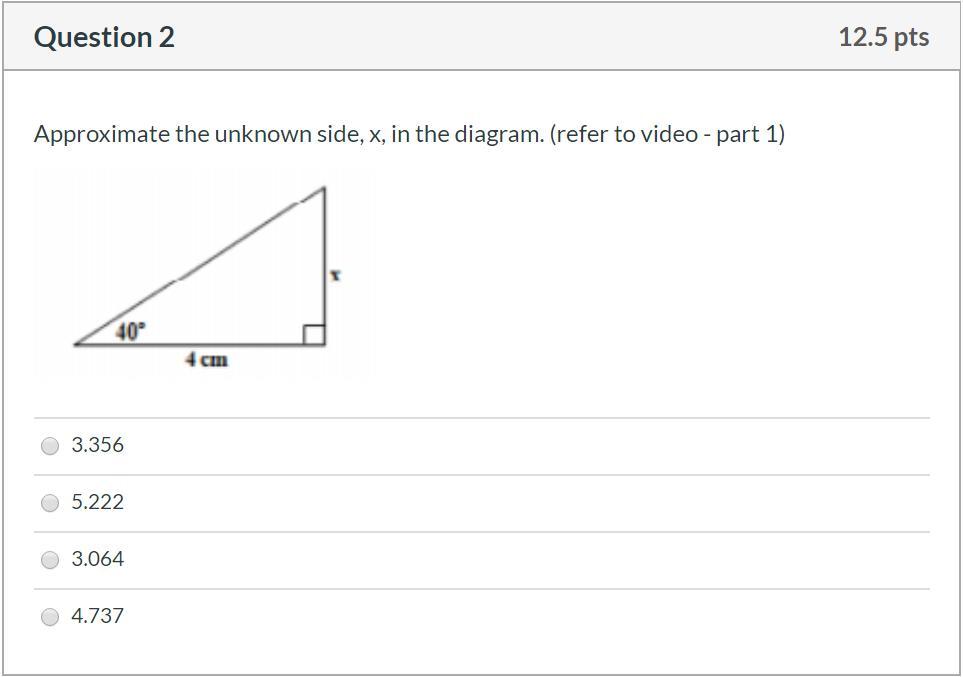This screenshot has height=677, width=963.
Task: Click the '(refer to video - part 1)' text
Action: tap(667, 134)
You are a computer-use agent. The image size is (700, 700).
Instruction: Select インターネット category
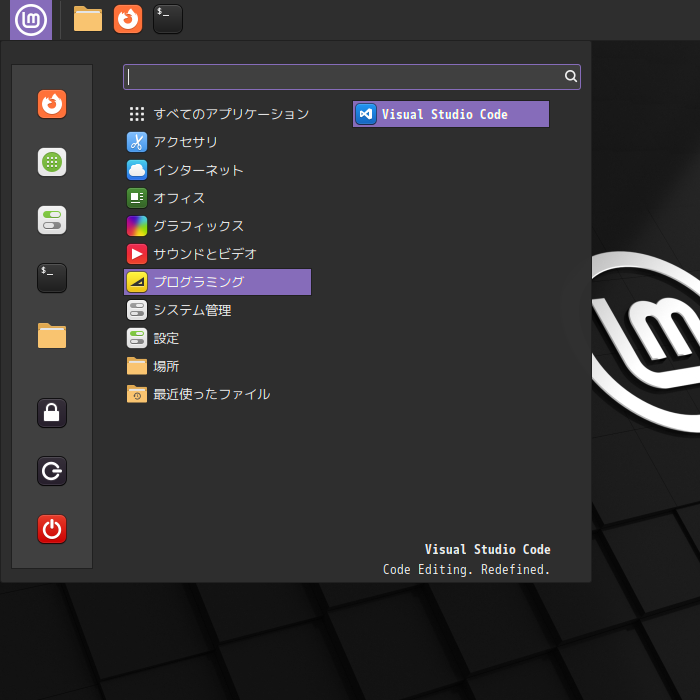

* * *

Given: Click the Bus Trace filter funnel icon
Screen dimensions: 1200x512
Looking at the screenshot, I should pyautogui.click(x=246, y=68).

- **Instructions to follow**
Please give again the lines above between the line holding "You are a computer-use" and the line holding "Instruction: Select インターネット category", inclusive, exactly as they are and with nothing added.

- **Response area**
You are a computer-use agent. The image size is (700, 700).
Instruction: Select インターネット category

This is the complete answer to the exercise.